Introduction
This document describes RCM based UPF upgrade failure due to configmgr is missing the host entry
Problem
When RCM (Redundancy Configuration Manager) controller initiates a planned UPF (User Plane Function) switchover from UPF 1(Active) to UPF 2(Standby), configmgr is expected to have both the UPF 1 and UPF 2 in its host list. But due to some reason configmgr does not have the Active UPF 1 in its active host list, contradicting with host list.on controller
And when RCM triggers UPF 1 switchover to UPF 2 in such condition, switchover process gets initiated. During switchover process configmgr tries to find the Active UPF 1 host details in its host list, but fails to find.
UPF switchover process fails with reason "Old Active moved from PendingStandby to Active due to timeout in receiving Standby state (planned switchover)" and UPF1 gets moved from PendingStandby to Active and UPF 2 from PendingActive to Standby.
//How to detect switchover failure is due to configmgr missing host details in its host list
In the RCM tac dbg covering such switchover failure times, look for log event in the configmgr pod log.
2024/01/12 09:08:26.878 rcm-configmgr [DEBUG] [sshclient.go:980] [rcm_grpc_ep.msg-process.Int] [RcmGenTrap]: SNMP Trap Raised: (SwitchoverFailure) - Switchover from 10.248.187.151:22 to 10.248.187.153:22 in Group:1 Failed! Reason : Active Not Found
If rcm tac dbg is NOT present, you can also confirm the UPF switchover failed due to this issue by looking for snmp trap from RCM controller ops-center.

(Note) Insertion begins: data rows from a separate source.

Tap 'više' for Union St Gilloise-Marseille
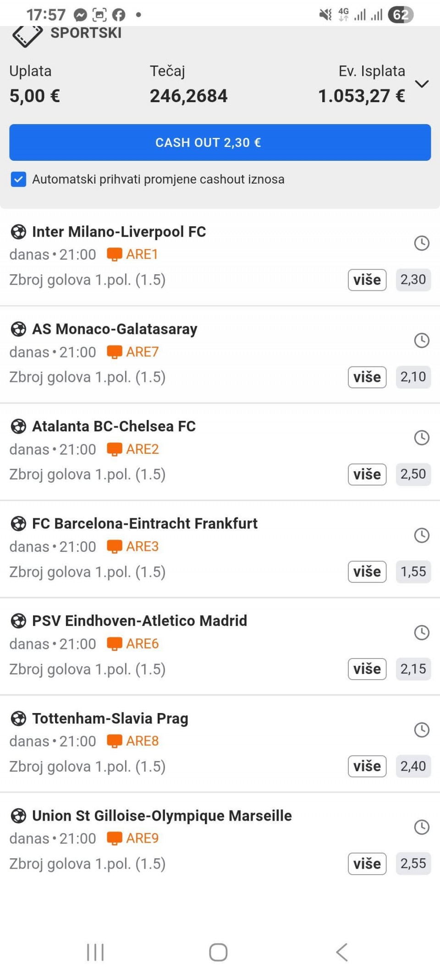 [367, 864]
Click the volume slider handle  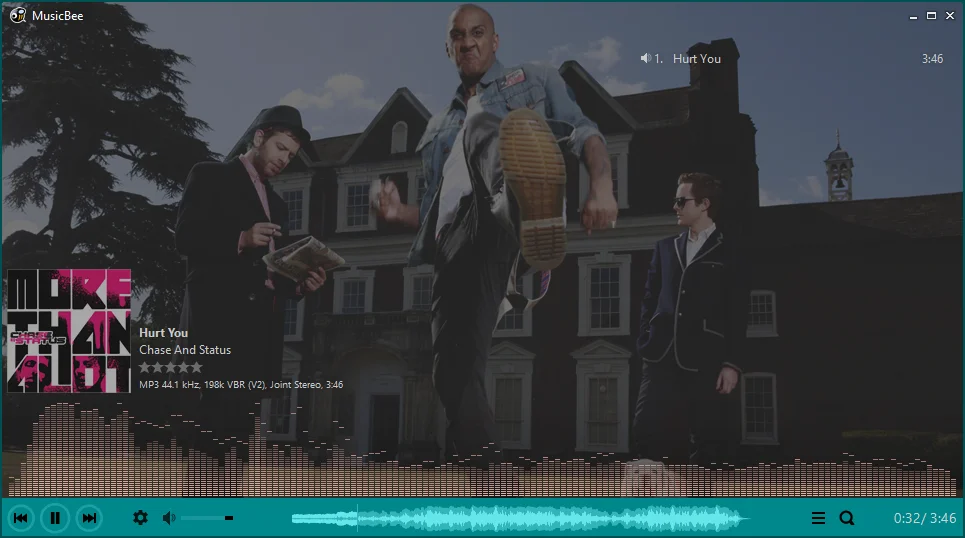point(229,518)
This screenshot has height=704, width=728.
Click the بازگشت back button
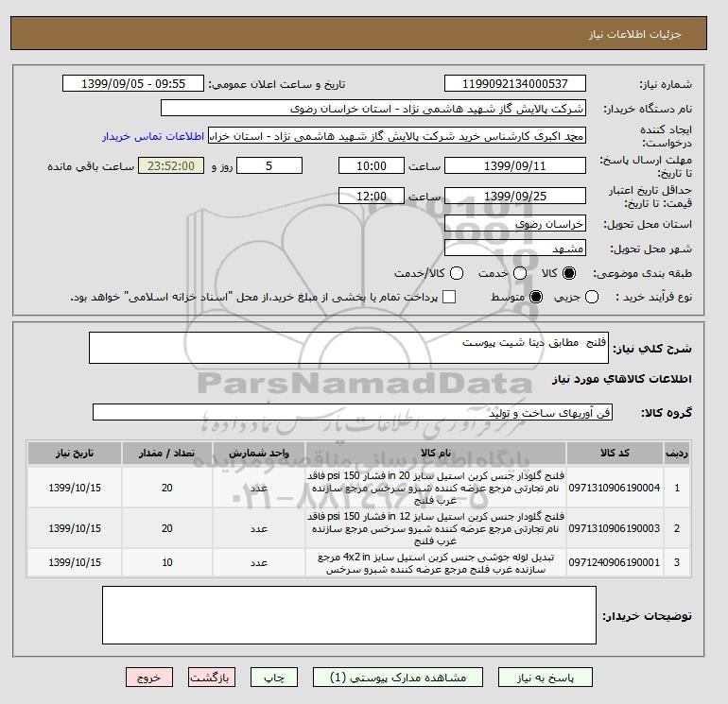[x=212, y=678]
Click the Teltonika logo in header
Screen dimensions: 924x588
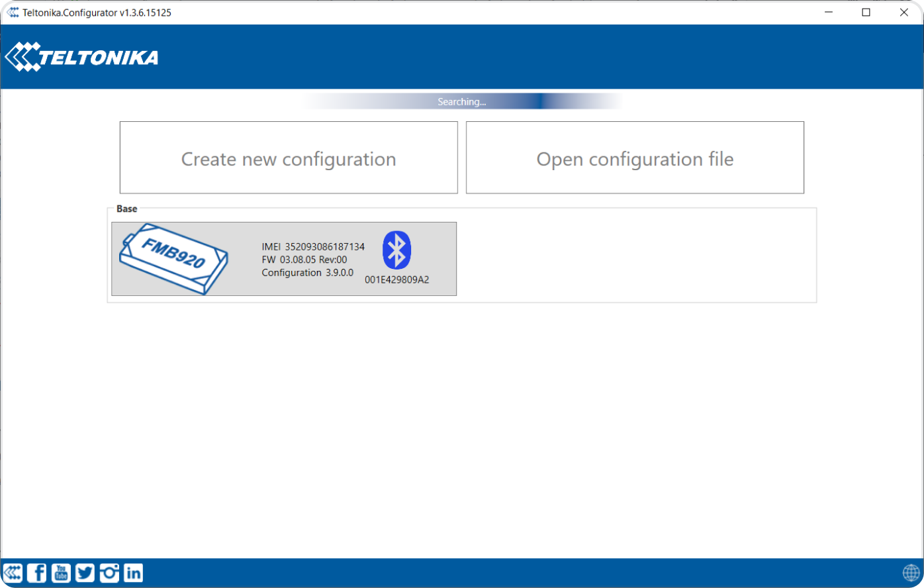(82, 57)
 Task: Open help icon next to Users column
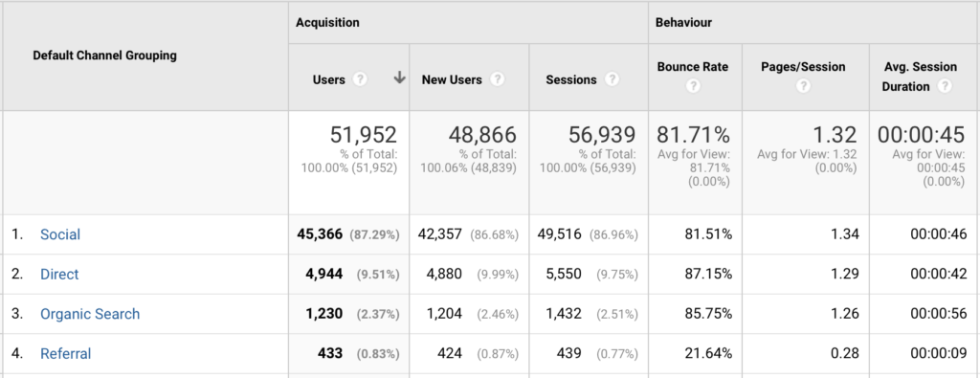point(360,80)
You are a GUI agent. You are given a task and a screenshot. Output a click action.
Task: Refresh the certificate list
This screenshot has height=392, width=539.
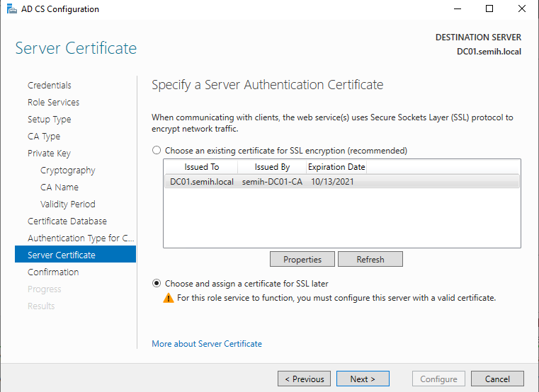(370, 260)
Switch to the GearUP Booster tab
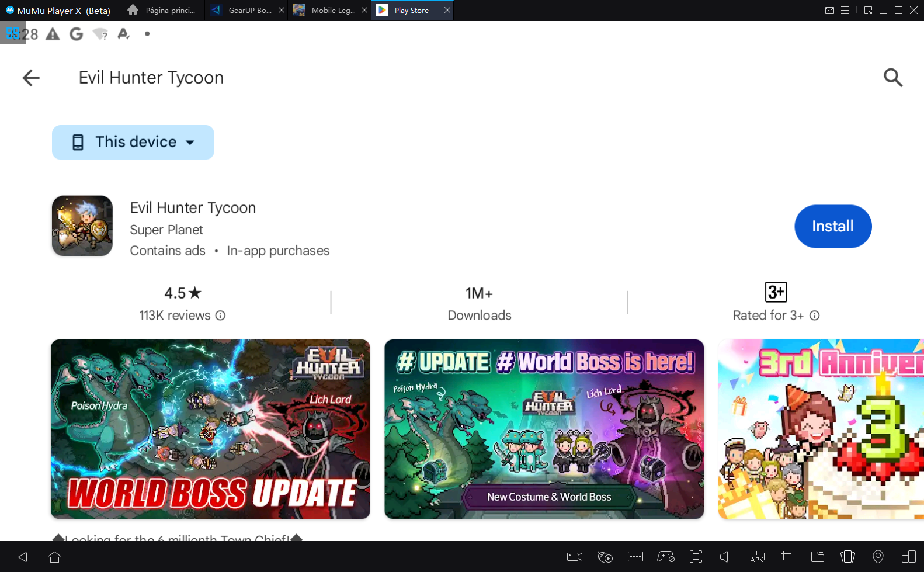 click(244, 11)
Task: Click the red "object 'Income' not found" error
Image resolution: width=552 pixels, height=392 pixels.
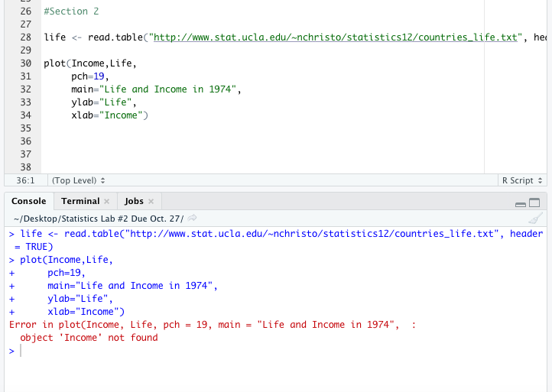Action: click(89, 338)
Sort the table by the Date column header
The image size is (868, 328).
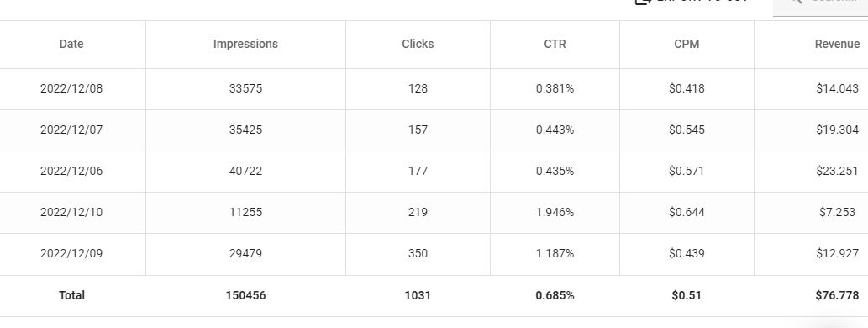(x=71, y=44)
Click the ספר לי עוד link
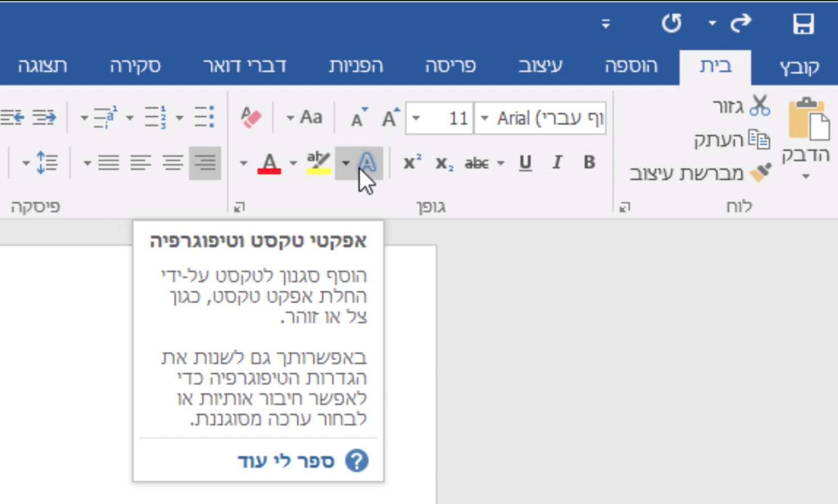 286,461
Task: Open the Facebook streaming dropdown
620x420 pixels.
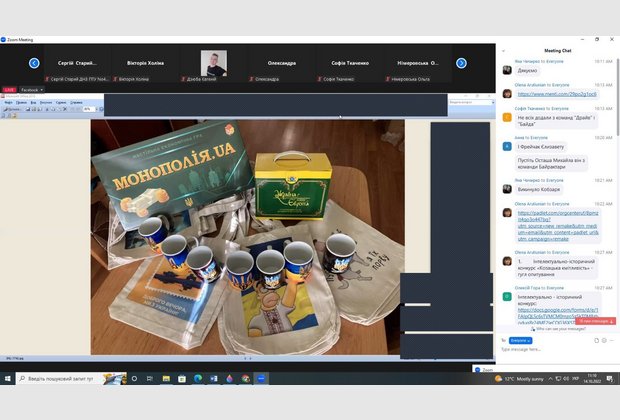Action: click(31, 90)
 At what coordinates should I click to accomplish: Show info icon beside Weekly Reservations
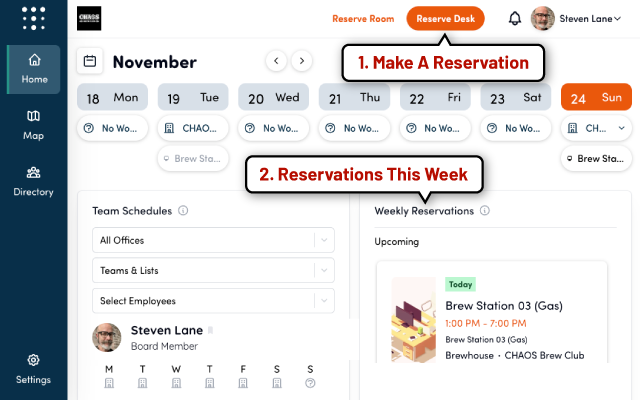484,211
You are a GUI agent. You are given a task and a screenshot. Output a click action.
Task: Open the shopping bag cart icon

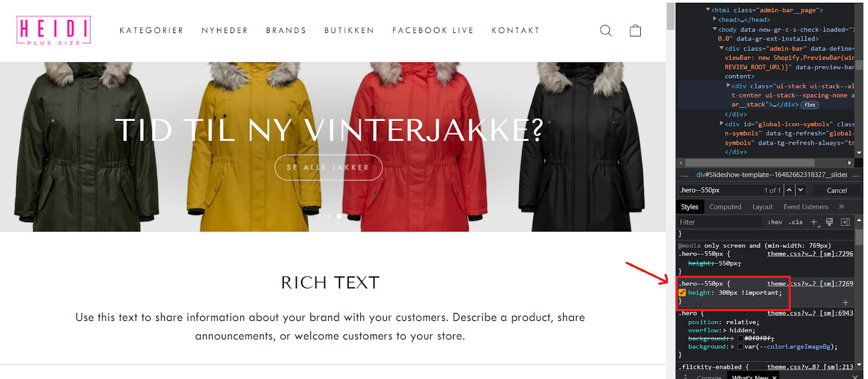click(x=635, y=30)
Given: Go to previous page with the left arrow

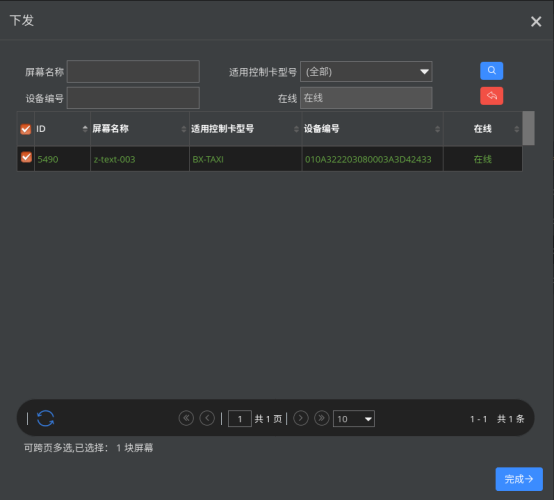Looking at the screenshot, I should coord(207,418).
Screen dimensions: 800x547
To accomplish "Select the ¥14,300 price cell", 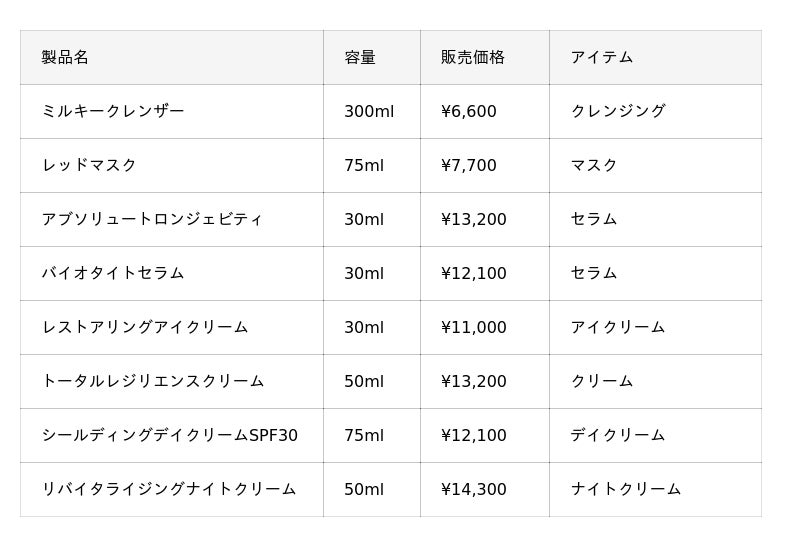I will [474, 490].
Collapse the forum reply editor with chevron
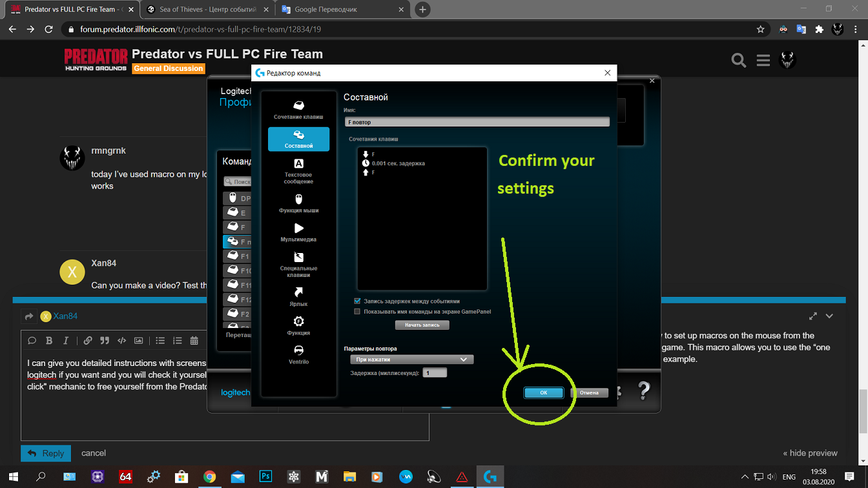 (x=829, y=316)

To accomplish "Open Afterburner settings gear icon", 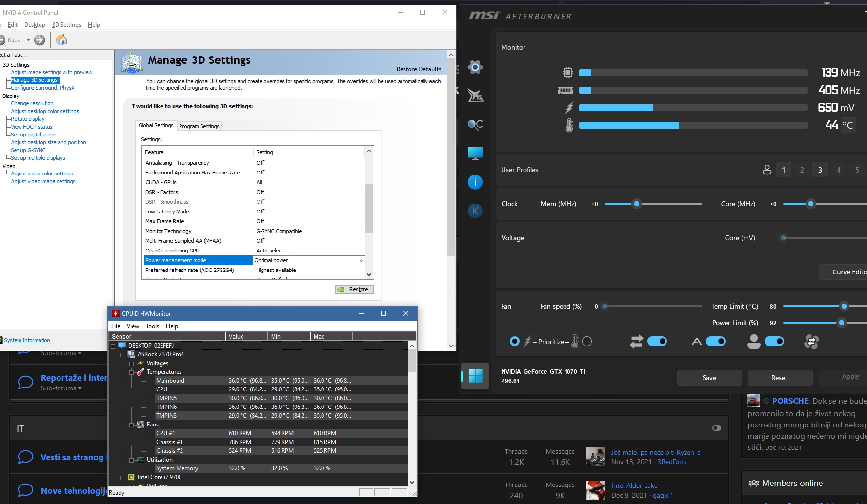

a) Login to Active RCM ops-center
b) Run command rcm show-snmp-trap history
c) Look in the snmp traps trap present
SwitchoverFailure 2024-01-18T05:19:45.Z 2024-01-18T05:19:45.Z rcm-configmgr Switchover from 10.244.127.23:22 to 10.244.127.29:22 in Group:1 Failed! Reason : Active Not Found
Solution
Untill permanent fix comes via Cisco bug ID CSCwi70133 Work around is to delete the configmgr pod from the corresponding AIO (All In One) K8s master node, using kubectl delete <configmgr-pod-name> -n <k8-name-space>
Example :
1. As part of pre-checks of the UPF upgrade automation work flow, checks to compare the controller and configmgr host list canbe done. If a host is missing in configmgr host list, configmgr pod delete can be done so that configmgr gets complete hosts list freshly from controller.
2. If UPF switchover is being given manually, collect 2 CLI commands outputs from active RCM and compare them to find if any Host(Active/Standby) is missing in the configmgr host output. If any host missing, issue configmgr pod delete from RCM AIO K8s master node & recheck the controller and configmgr host list. If the hosts are matching on controller and configmgr, proceed to manaul switchover of UPFs from controller.
a) rcm show-statistics controller
b) rcm show-statistics configmgr